Omelia (14-03-2021)
Michele Antonio Corona
La luce di Gesù attraverso il linguaggio dell'amore

Nelle tre domeniche di Quaresima il vangelo ci ha indicato luoghi precisi: il deserto, il monte, il tempio. In essi Gesù ha compiuto passi importanti della sua missione, della catechesi ai discepoli, della manifestazione della sua relazione intima e profonda col Padre. Senza questo, tutto sarebbe stato solo un mero esercizio di pietà. Quindi alla base di tutta la missione di Gesù sta il rapporto filiale con Dio.

In questa pagina di Giovanni - tagliata della prima parte nella lettura liturgica - viene indicato un tempo e non più uno spazio: di notte. È l'annotazione importante che viene fatta sul modo di avvicinarsi a Gesù da parte di Nicodemo. E con lui di tutti coloro che al tempo di Gesù e in ogni tempo sono incuriositi dalla figura del Maestro, ma per tante ragioni non vogliono mostrare questo interesse. Non si tratta di paura, di vergogna, di mancanza di coraggio; piuttosto è la situazione di chi comprende di avere davanti qualcosa di grande e si sente inadeguato, impacciato, fuori luogo. È, in altre parole, l'esperienza del pio ebreo, che anela il volto di Dio ma lo teme, che desidera seguire il Signore ma conosce l'austerità della sua Parola.

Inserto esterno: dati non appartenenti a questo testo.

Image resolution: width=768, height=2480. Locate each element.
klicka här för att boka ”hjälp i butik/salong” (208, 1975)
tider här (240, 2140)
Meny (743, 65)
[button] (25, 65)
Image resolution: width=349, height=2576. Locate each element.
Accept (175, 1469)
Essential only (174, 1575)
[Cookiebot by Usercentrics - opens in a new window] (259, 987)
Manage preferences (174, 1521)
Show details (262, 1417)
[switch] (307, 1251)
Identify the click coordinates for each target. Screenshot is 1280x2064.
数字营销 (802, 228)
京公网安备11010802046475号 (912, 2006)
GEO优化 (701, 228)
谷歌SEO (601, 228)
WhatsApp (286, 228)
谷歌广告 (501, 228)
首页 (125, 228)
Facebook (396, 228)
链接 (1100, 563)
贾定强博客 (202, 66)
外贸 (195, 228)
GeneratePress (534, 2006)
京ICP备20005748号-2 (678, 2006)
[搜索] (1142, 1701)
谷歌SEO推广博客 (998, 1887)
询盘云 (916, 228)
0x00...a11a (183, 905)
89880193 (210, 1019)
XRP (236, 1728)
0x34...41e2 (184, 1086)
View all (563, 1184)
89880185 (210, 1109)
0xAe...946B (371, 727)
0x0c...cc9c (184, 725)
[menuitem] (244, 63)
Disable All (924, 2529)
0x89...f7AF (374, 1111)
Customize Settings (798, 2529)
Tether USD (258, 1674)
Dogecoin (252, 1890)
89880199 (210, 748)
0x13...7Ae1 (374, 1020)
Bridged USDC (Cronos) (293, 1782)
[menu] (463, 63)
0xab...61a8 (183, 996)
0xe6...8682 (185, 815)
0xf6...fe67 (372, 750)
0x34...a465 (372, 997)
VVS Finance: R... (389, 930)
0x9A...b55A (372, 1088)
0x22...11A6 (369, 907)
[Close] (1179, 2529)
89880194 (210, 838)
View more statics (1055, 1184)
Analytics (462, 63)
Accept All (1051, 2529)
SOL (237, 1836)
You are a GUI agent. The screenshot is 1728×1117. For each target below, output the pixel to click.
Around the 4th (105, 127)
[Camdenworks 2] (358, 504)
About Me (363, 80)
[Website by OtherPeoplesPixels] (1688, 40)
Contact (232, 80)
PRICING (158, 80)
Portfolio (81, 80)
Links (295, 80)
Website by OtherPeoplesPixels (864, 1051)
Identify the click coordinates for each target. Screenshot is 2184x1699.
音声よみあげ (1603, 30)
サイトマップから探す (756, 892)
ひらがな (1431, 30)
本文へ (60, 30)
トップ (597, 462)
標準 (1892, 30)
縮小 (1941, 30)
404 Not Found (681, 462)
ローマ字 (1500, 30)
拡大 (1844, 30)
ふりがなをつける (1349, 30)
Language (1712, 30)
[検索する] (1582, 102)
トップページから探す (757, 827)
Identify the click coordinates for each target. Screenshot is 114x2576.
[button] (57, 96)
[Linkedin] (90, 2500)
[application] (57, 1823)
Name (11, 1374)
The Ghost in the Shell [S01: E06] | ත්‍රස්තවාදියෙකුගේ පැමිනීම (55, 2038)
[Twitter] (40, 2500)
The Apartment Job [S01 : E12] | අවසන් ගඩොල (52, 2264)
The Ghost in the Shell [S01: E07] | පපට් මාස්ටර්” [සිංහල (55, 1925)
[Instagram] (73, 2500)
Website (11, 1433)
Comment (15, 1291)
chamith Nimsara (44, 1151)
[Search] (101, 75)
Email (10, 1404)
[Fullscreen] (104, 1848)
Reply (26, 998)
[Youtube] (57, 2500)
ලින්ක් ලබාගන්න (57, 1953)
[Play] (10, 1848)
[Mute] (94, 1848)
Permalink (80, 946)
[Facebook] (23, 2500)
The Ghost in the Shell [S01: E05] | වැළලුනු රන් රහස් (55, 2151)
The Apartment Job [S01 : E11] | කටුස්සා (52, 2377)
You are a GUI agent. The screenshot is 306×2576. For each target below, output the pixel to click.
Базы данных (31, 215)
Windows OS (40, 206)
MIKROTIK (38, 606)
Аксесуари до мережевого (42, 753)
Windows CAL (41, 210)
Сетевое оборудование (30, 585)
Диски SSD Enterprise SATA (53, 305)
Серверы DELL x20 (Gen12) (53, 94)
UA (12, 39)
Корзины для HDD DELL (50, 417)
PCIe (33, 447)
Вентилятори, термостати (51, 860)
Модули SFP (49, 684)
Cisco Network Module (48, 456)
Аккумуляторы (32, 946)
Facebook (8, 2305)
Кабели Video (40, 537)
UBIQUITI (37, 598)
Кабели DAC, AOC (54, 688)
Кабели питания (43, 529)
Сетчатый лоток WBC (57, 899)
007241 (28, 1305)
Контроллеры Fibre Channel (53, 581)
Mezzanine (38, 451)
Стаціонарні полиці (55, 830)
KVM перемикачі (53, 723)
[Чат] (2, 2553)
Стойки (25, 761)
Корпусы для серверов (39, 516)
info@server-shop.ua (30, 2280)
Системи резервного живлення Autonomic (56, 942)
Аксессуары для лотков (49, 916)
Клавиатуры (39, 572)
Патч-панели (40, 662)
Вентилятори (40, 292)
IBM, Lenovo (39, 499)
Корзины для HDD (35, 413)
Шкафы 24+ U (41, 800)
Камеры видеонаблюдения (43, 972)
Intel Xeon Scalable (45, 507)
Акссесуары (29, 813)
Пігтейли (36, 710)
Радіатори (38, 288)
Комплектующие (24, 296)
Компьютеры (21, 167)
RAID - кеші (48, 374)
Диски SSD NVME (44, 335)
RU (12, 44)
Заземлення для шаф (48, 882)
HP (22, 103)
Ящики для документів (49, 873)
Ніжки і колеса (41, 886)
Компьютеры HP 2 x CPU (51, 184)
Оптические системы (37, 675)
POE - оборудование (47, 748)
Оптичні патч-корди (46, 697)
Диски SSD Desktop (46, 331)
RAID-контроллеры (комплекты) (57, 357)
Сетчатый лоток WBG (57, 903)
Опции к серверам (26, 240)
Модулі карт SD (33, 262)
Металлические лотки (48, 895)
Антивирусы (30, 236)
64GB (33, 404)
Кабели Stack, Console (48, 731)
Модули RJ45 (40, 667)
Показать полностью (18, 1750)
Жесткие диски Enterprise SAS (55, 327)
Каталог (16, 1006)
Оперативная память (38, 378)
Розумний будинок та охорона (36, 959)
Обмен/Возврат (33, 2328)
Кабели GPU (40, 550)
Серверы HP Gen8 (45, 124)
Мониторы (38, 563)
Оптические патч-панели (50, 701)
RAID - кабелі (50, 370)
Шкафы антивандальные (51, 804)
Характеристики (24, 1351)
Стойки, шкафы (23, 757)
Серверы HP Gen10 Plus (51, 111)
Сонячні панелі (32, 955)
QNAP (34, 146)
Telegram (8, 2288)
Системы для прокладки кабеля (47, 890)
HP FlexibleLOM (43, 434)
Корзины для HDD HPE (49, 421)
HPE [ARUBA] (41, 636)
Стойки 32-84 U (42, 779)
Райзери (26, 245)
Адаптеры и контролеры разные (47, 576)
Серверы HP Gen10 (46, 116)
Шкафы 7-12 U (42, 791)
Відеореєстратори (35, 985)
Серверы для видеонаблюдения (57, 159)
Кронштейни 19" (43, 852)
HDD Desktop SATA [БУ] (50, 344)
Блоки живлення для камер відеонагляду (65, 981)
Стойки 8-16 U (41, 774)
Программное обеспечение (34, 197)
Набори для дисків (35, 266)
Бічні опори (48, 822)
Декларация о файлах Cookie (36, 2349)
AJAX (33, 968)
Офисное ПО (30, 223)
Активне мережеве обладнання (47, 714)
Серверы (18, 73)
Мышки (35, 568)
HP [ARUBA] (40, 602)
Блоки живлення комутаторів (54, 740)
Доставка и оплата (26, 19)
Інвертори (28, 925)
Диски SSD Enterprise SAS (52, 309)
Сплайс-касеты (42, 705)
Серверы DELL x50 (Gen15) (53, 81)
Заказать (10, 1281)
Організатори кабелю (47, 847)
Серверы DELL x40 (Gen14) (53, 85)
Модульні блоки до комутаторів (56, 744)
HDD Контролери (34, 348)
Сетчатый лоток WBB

Questa pagina ci interroga su quanto diamo per scontata, banalizzandola, la dimensione esigente della Parola di Gesù; ci interpella sulla profonda coscienza che la venuta del Figlio di Dio è motivata dalla salvezza totale, aperta, offerta e non da giustizialismi beceri. Ma proprio in quella notte - che non va psicologizzata, ma considerata come uno stadio di vita di chi si accosta a Gesù - si evince la luce, si può intravvedere il bagliore di un chiarore che non giunge per il merito di osservare scrupolosamente la Legge, ma per dono gratuito e immotivato.


Così la lettera agli Efesini sottolinea senza giri di parole il mistero della gratuita iniziativa di Dio per l'umanità e a favore dell'umanità. Dio dona il Figlio e lo dona per salvare, per redimere, per giustificare.


La prima lettura - ultimissima pagina della Bibbia ebraica - prospetta un fatto straordinario: sulle labbra del pagano re Ciro è posta la parola definitiva di salvezza. Ciò che sembrava proprietà di Israele, passa invece attraverso la storia intricata e inattesa dell'esilio e del sovrano persiano. Più che una cronaca è, ancora una volta, una rivisitazione della storia a partire dalla fede.

Questo deve fare anche Nicodemo, mostrando la sua vera magistralità. A quella notte profonda, in cui Nicodemo si reca dal Maestro che viene da Dio, si presenta la luce che rischiara le tenebre che cercano di soffocarla.

Eppure, dobbiamo stare attenti a non considerarla una pagina evangelica rivolta a chi è lontano, a chi palesemente vi ve di notte, a chi ha bisogno di luce, escludendo noi stessi. La vita dei dodici, delle prime comunità e dei santi ci rivelano quanti accompagnano coloro che cammino verso Dio e quante volte aridità e solitudine costellano la vita dei più vicini, di quelli davvero vicini.

Madre Teresa di Calcutta confidò a una sua consorella: Accade spesso a coloro che trascorrono il proprio tempo a dare luce agli altri di rimanere loro stessi nel buio.